• [Entries supplied]:
· · · · ·
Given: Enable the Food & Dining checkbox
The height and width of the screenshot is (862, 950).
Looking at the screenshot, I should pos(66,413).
· · · · ·
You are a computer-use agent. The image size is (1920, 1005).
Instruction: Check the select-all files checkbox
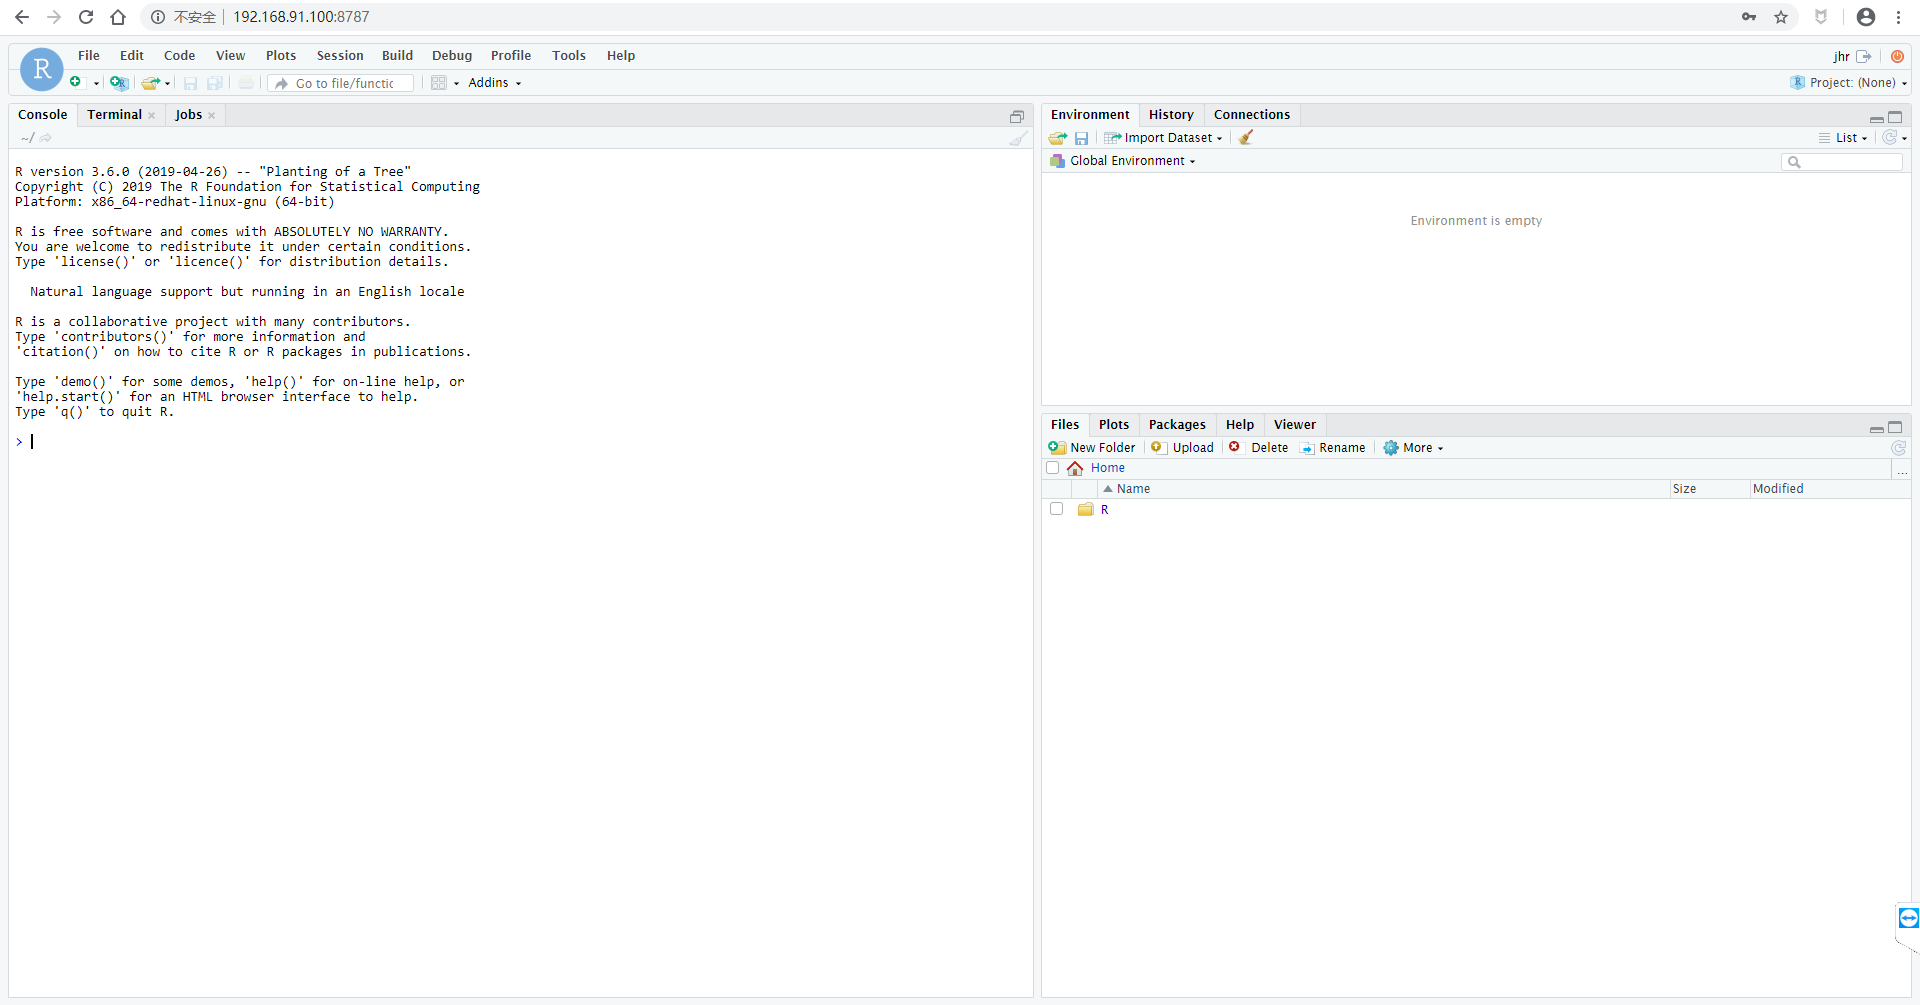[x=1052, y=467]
· · · · ·
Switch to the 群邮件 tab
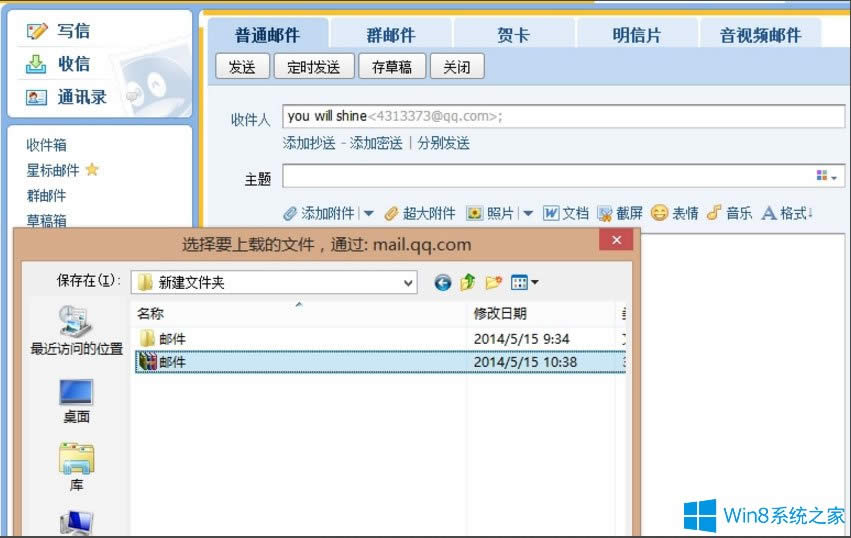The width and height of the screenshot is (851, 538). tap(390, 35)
· · · · ·
• [Goal]:
Rewrite everything from the line containing "Given: Enable the Food & Dining checkbox" down to the line containing "Looking at the", replacing "Enable" with "Turn on" and leaving all else unchanged.

• [Written solution]:
Given: Turn on the Food & Dining checkbox
The height and width of the screenshot is (862, 950).
Looking at the screenshot, I should pos(66,413).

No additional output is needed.